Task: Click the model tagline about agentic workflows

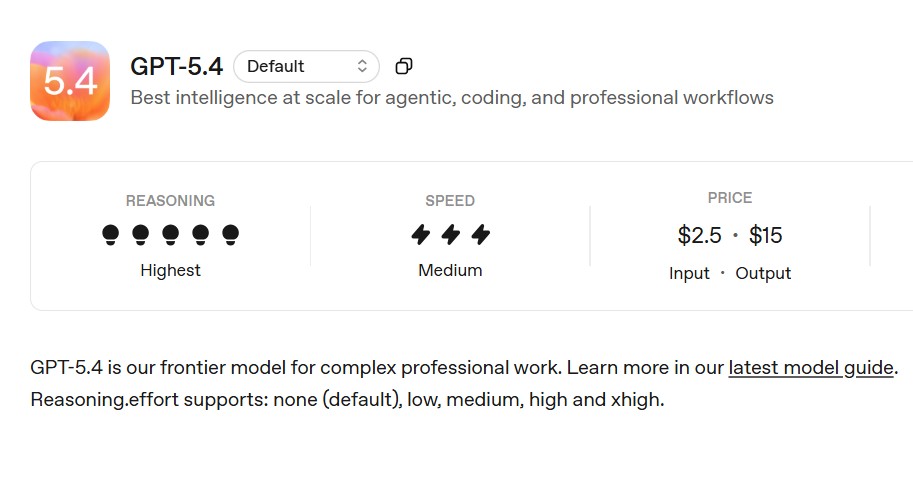Action: 452,98
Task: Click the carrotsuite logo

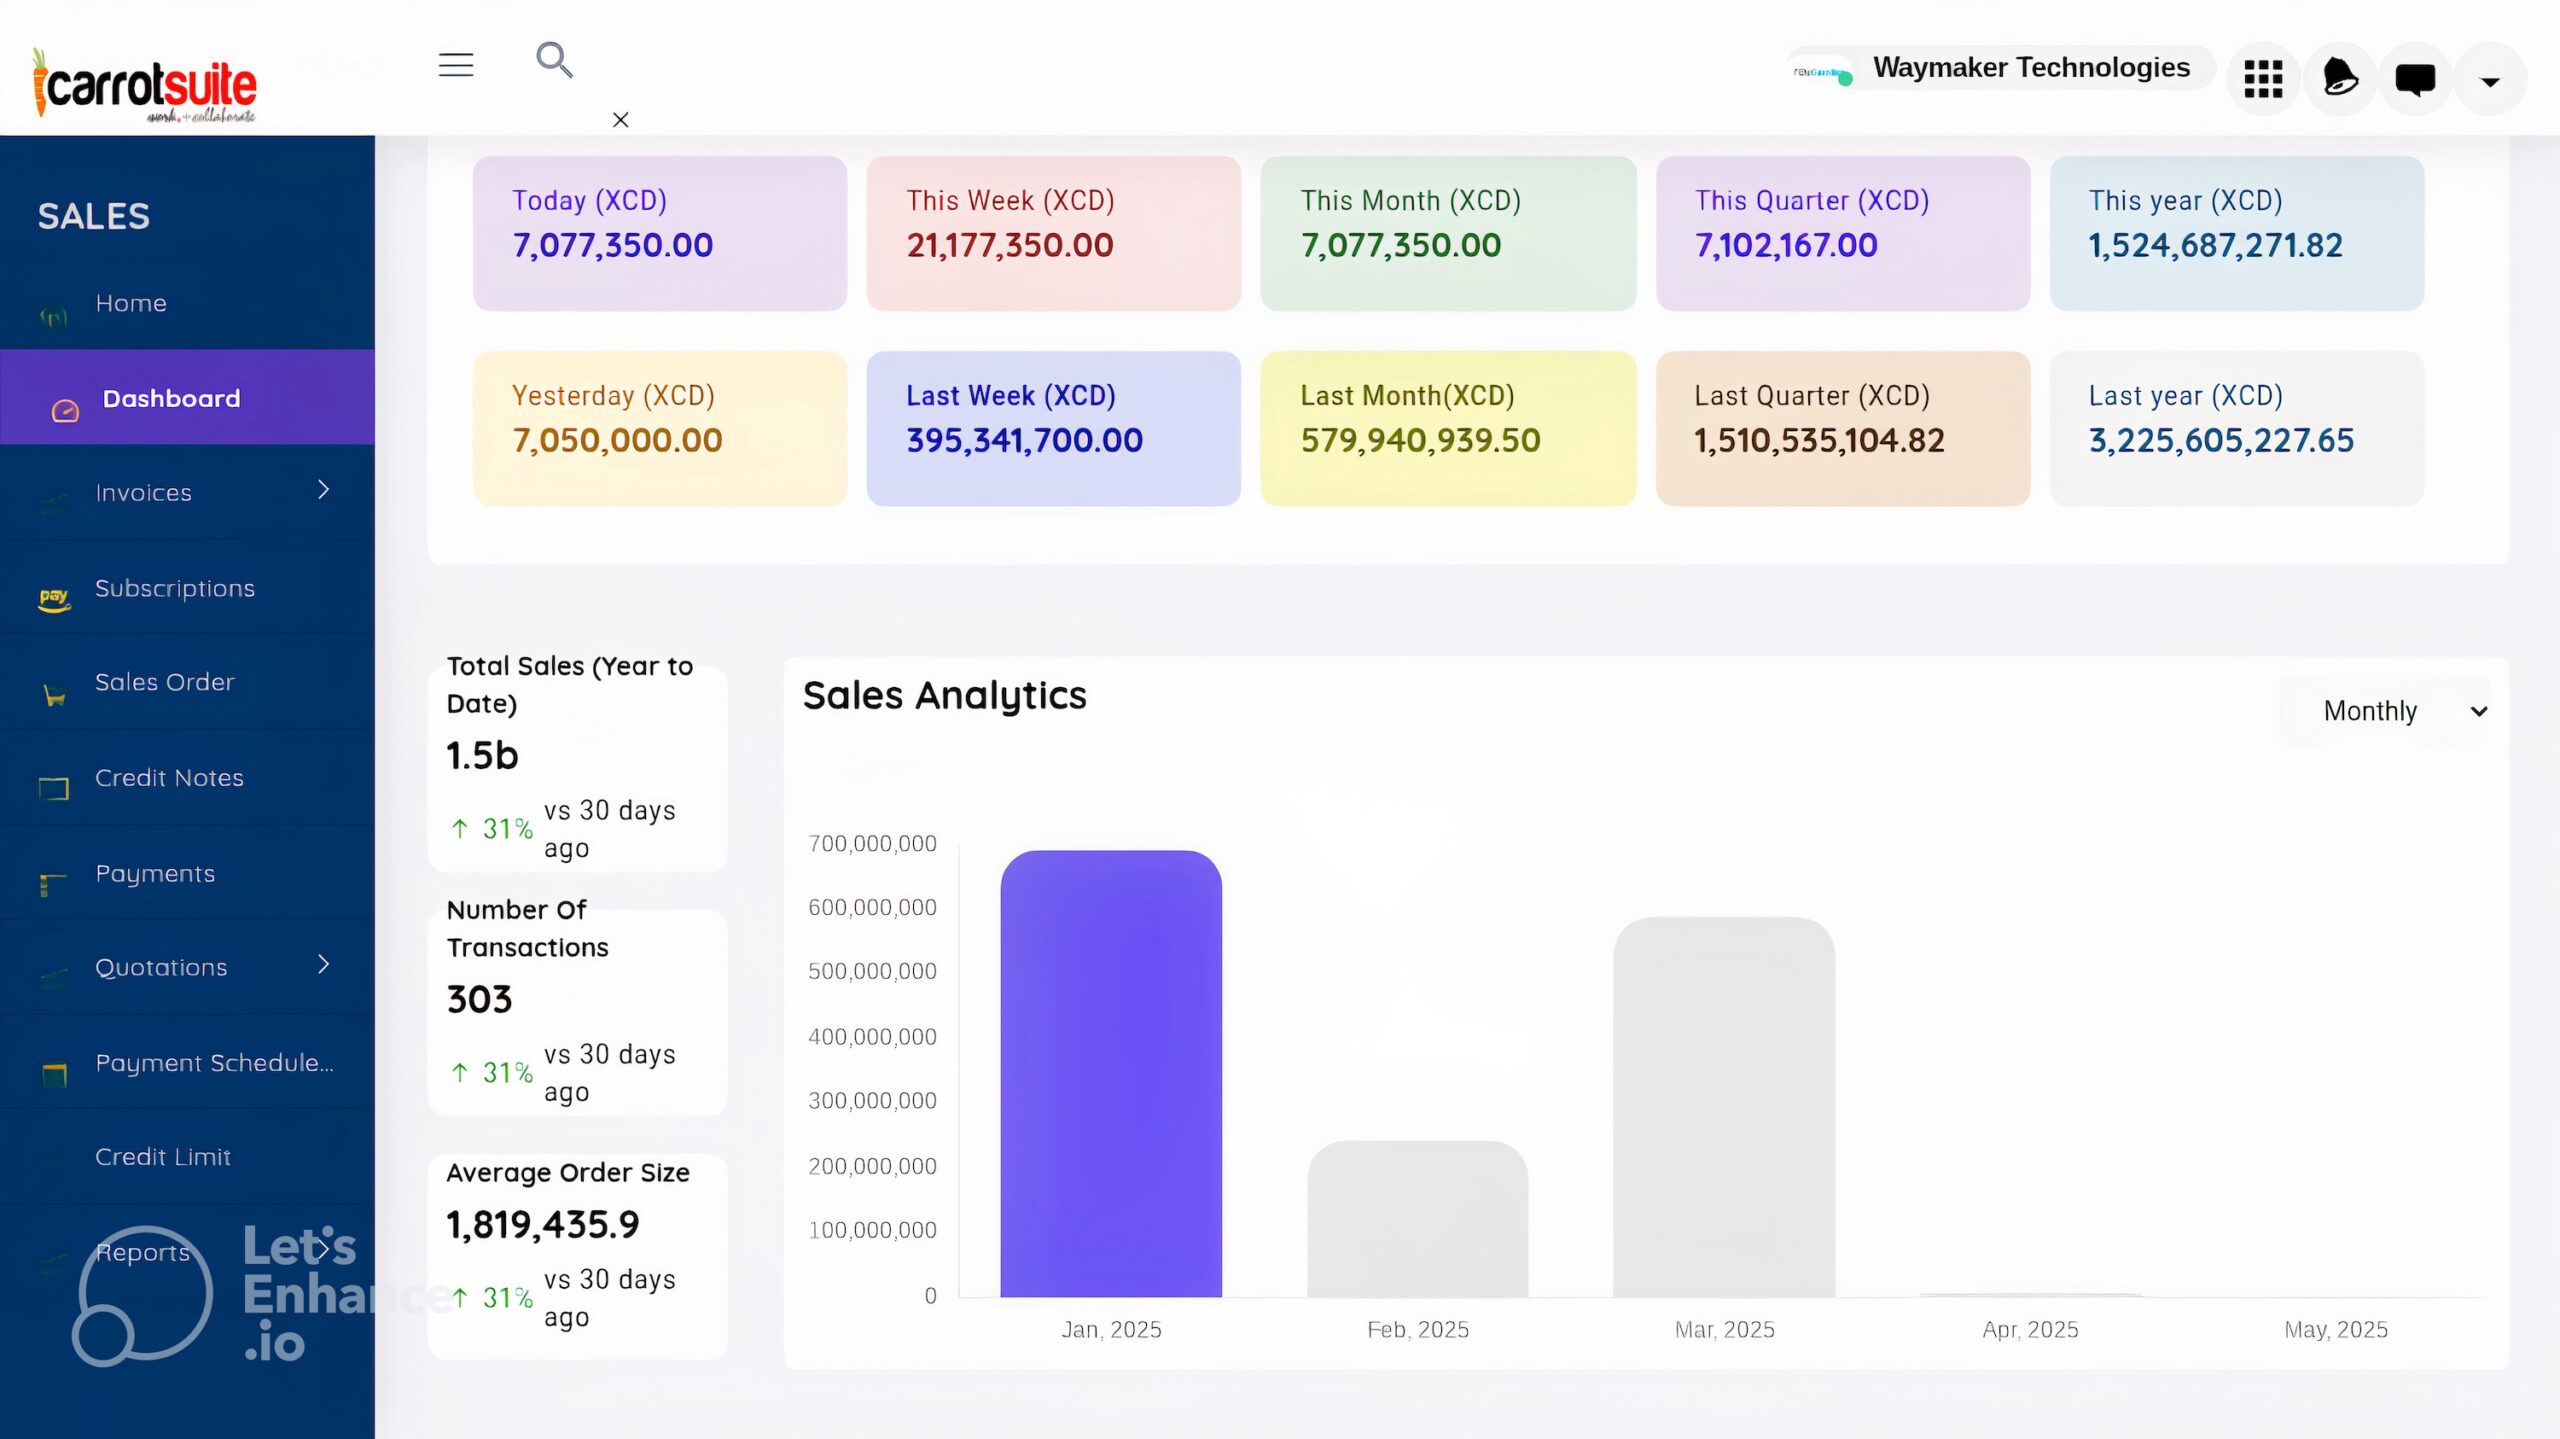Action: pos(146,85)
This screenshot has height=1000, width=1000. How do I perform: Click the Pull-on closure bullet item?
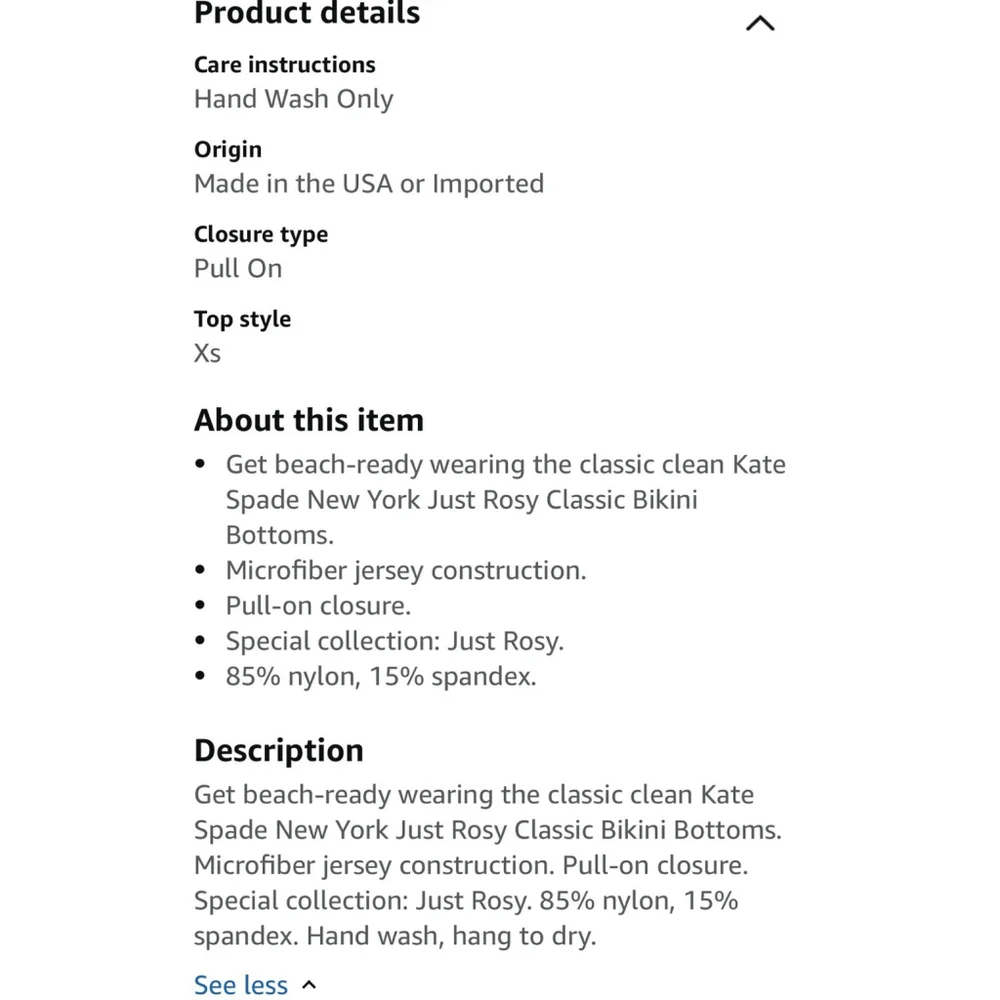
◆ ◆ ◆ ◆ ◆
- **PROMPT**
Rewrite the listing above with every "Click" changed to "Select" and everything else kept the same. Leave the pictures out.

- **THE OUTPUT**
Task: Select the model tagline about agentic workflows

Action: 452,98
Task: Select the carrotsuite logo

Action: pos(146,85)
This screenshot has height=1000, width=1000. How do I perform: Select the Pull-on closure bullet item?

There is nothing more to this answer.